Warm Bodies
(2013)
The idea of a zombie love story sounded so desperate and wrong (as in, a really dumb premise designed as a cash-in), I didn’t give it the time of day until now. Even with the generally positive reviews, it failed to really sway me. So when I say it is a pleasant surprise, it’s not due to lowered expectations but rather because the unlikely angle works really well; Romeo and Juliet by way of Edward Scissorhands with a ready wit (difficult to do when Shaun of the Dead seems like the last word on zomcoms), an affecting romance and a surprisingly original mythology.

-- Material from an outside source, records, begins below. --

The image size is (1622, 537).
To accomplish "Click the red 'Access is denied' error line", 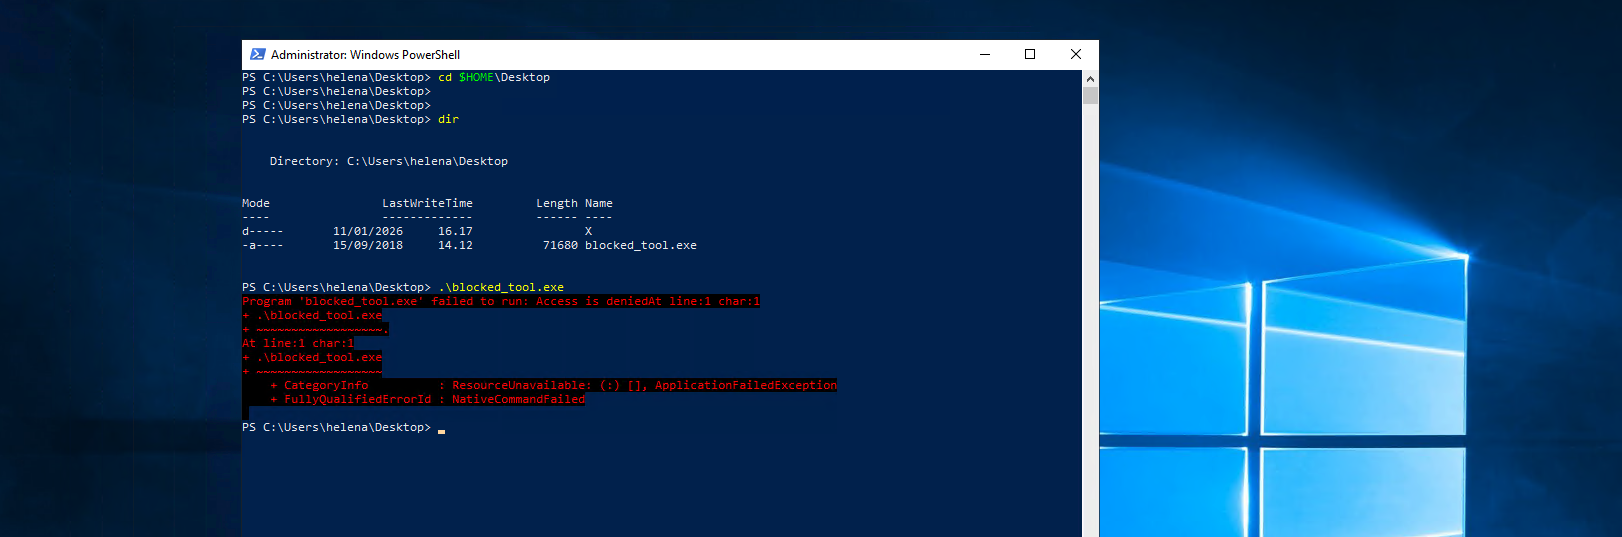I will pyautogui.click(x=501, y=301).
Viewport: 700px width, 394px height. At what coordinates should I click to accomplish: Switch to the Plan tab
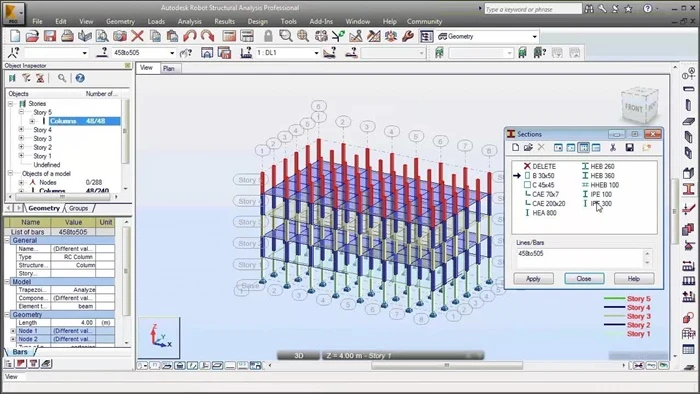[169, 68]
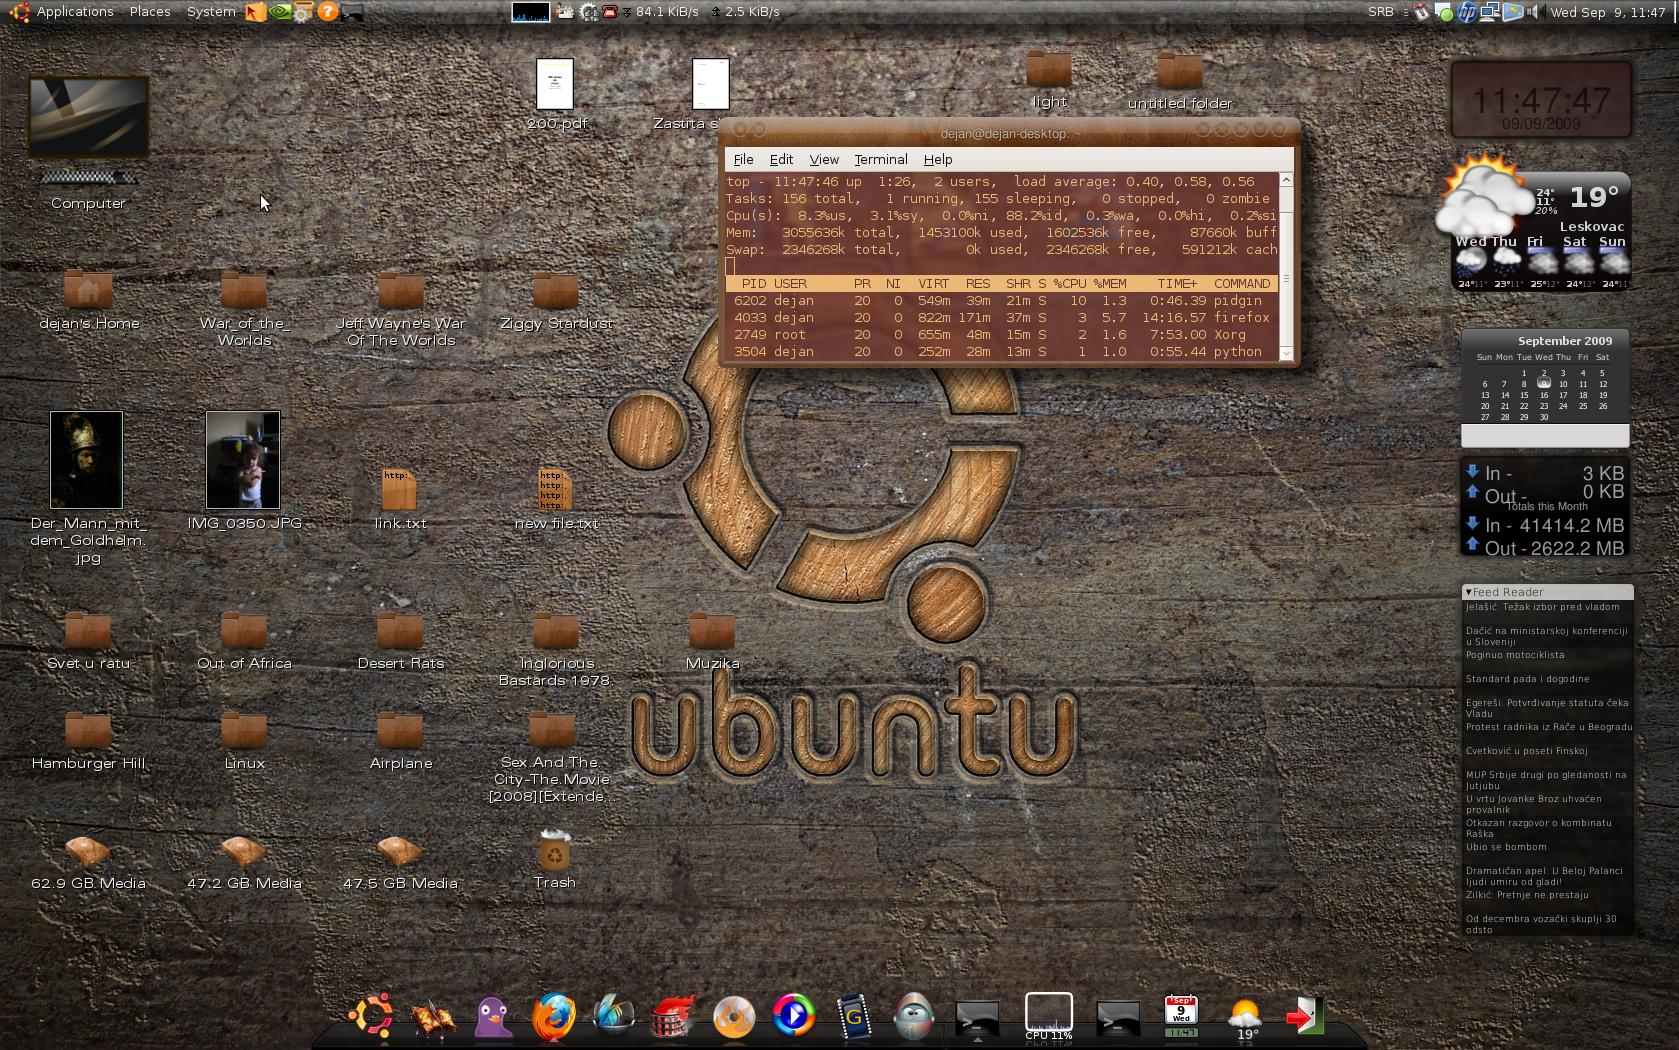The width and height of the screenshot is (1679, 1050).
Task: Select the IMG_0350.JPG thumbnail on desktop
Action: (x=243, y=460)
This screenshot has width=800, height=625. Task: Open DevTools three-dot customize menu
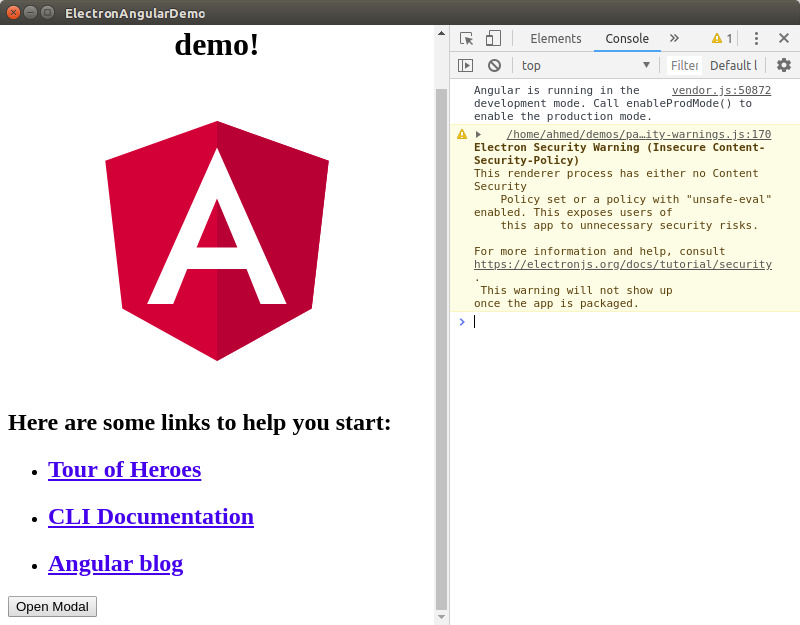[x=756, y=39]
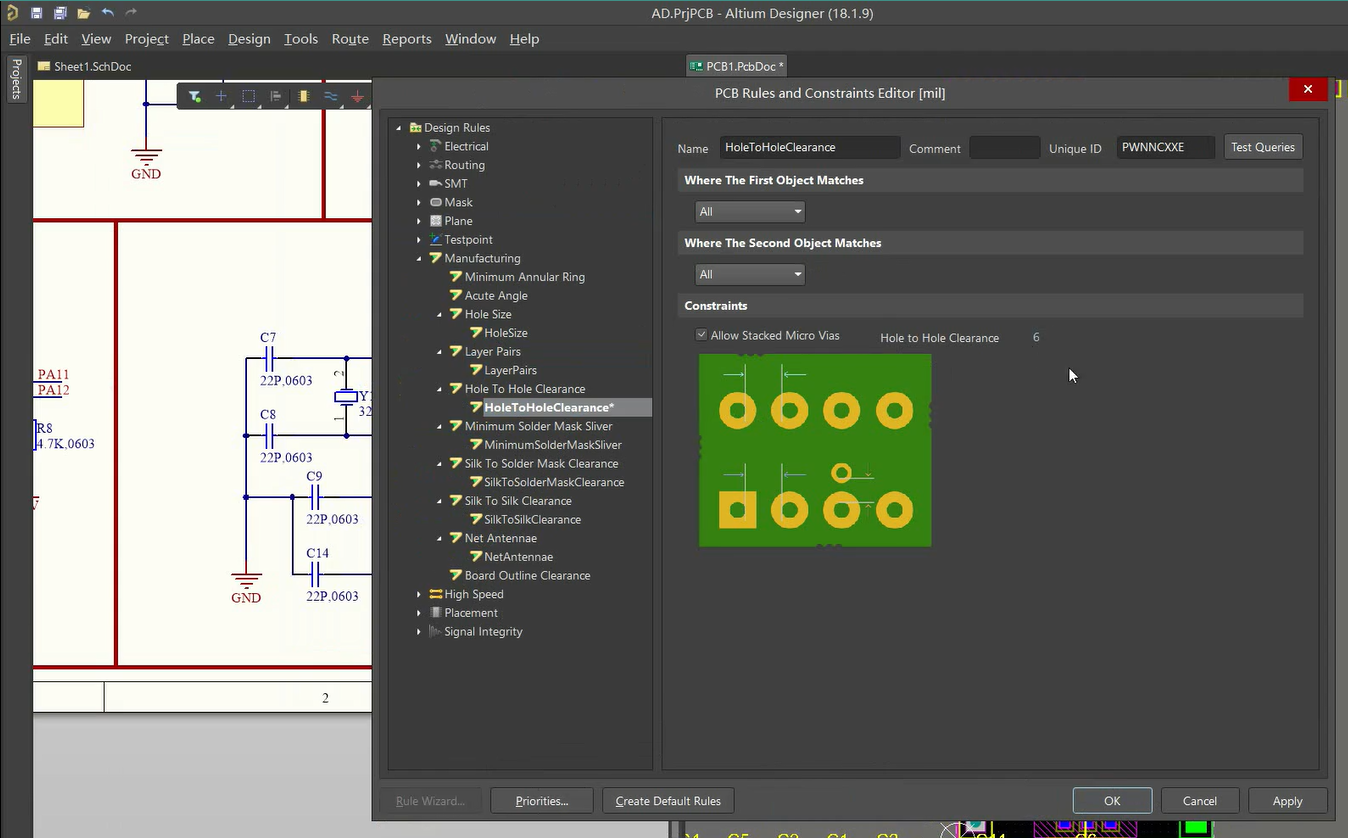This screenshot has height=838, width=1348.
Task: Click the Create Default Rules button
Action: pyautogui.click(x=667, y=800)
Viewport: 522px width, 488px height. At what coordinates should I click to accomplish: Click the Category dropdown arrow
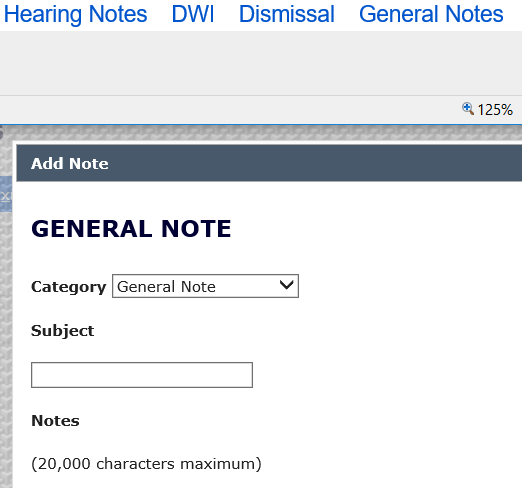pyautogui.click(x=287, y=286)
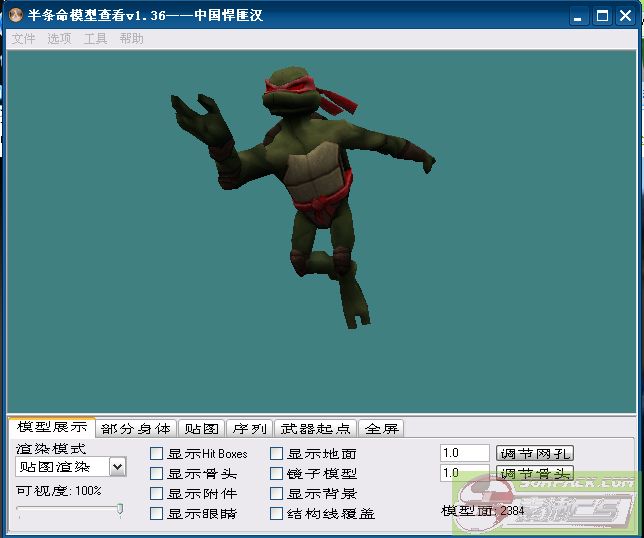Go to the 武器起点 tab
This screenshot has width=644, height=538.
[x=315, y=429]
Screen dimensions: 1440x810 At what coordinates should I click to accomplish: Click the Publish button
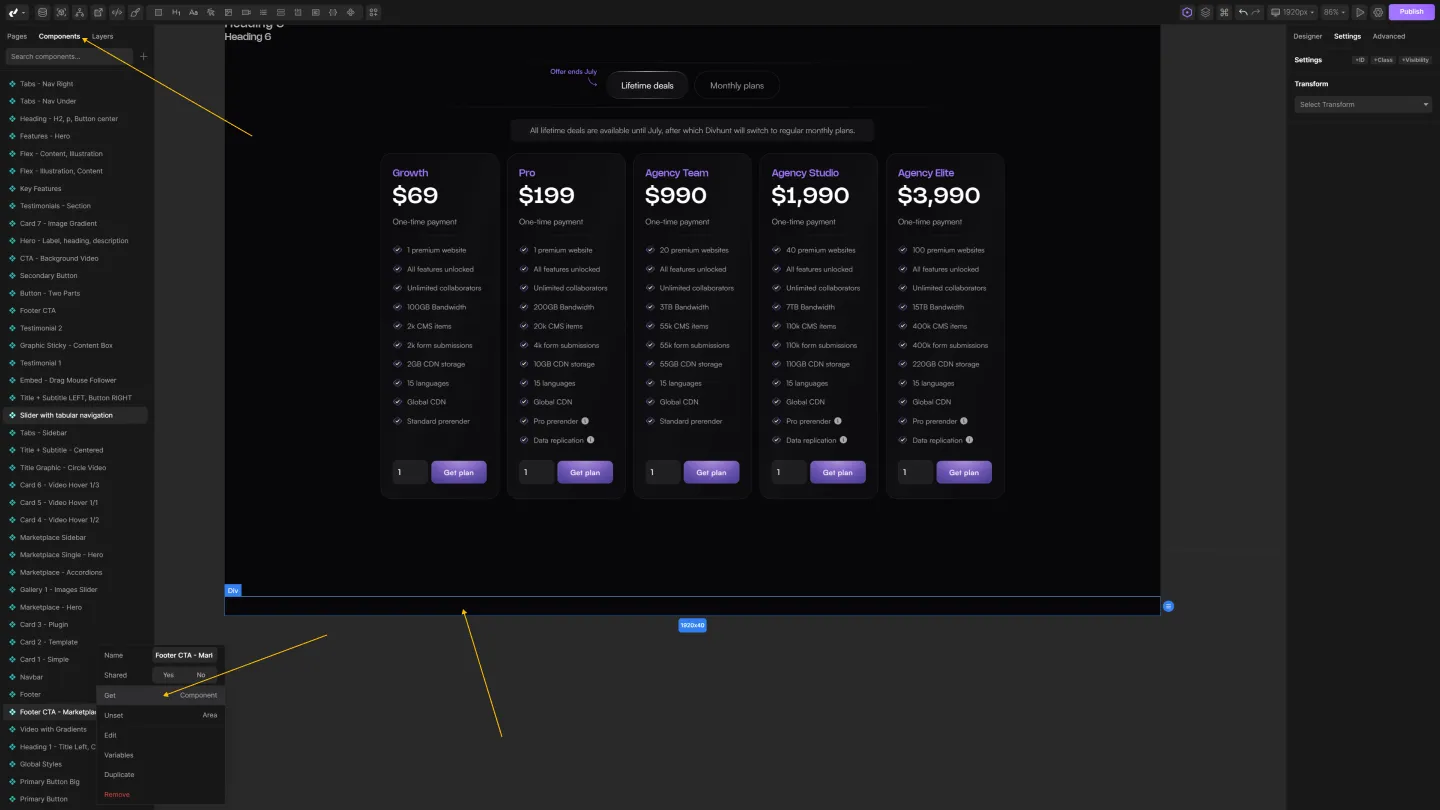[x=1411, y=11]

Nicholas Hoult (who hitherto – see Jack the Giant Slayer – has come across as one of those nondescript actors being pressganged into slightly awkward leading man status) is R, a reluctant zombie with a vigorous sentience but who can’t even remember his full name. His external manner is belied by an active interior monologue, impressed upon us through soundtrack narration. Sure, he has an overpowering need to feed on brains but he doesn’t really want to. He’s able to communicate, of a sort, with “best friend” M (Rob Corddry), described as an interaction in which they “occasionally grunt and stare awkwardly at each other”. The zombies aren’t exactly a community, but their relative humanity is emphasised by the existence of “Boneys” further devolved zombies that have lost any last vestiges of a living state.
When R and his colleagues attack a party of humans, he kills one (Perry, played by Dave the-brother-of-the-ubiquitous-James Franco) but is seized by the impulse to rescue Julie (Teresa Palmer). Something has awakened within him, even before he feeds on Dave’s grey matter, and slowly a romance develops between mismatched pair. In another considered twist on lore (I admit, I’m not well-versed, but this isn’t something I’ve seen before) the feeding on brains gives zombies a rush of memories and “humanity”; it’s like a drug. Yet, when his evolution is triggered, he is impelled to spit out his snack store of Dave brains. Before long, the only slightly inarticulate R is fully conversant. Further, his heart begins to beat again, triggering a similar rekindling in the undead around him.
It sounds pretty corny, and it’s easy to imagine that in another’s hands director Jonathan Levine’s screenplay (I haven’t seen his other pictures, but this one is based on Isaac Marion’s novel of the same name) might have been quite awful. You know, Twilight awful. But Warm Bodies is self-aware and inventive, even as it ensures it follows a recognisable path; it’s a forbidden love that R and Julie share. After all, John Malkovich is Julie’s dad. As leader of the remaining humans he hates zombies, naturally, so the last thing he wants is a drooling prospective son-in-law. The soundtrack is replete with a readily assembled compilation of tunes denoting romantic uplift (M83 is there – surprise – and Bruce Springsteen’s Hungry Heart is one-the-nose but amusing for it).
Because Levine keeps things witty the elements that are ripe for showing ripeness fly. If the metaphors are undisguised in terms of the awkwardness of attraction and expression, for every “It must be hard being stuck in there” we get an amusing “Don’t be creepy. Don’t be creepy. Don’t be creepy” as R attempts to act cool with the girl or a self-deprecating “I have zombie fingers” (and terrible posture).
There’s the occasional stumble. The Boneys are never less than cheap CGI, so it’s a wonder Levine’s able to eke any tension from them. And he arguably relies a little too much on zombie foreknowledge as, aside from a tasteful attack on Julie’s group we aren’t shown the extent of their gore-strewn plundering. It’s also a little shocking how easily R breaks into the human compound. If this was The Walking Dead, the living wouldn’t last five minutes.
Hoult and Palmer make winning leads; I don’t know if this one is classified as part of the Young Adult genre but, if so, it’s streets ahead of the competition. One might moan that no one here is really made to look like a gross cadaver; more as if they’re partial to dodgy Goth music at worst, with a few tasteful scars. As such, there isn’t any at Beauty and the Beast or Hunchback of Notre Dame resonance. Would Julie still love R if his limbs were dropping off left right and centre? Admittedly, that really isn’t the point. This is an unabashed proclamation of the power of love, rather than an endurance test; that Warm Bodies manages to get its message across without devolving into overt sentiment or banal platitudes is achievement enough. And marvellously, despite its box office success, it’s rather precluded from a sequel… Except that Marion is already writing one.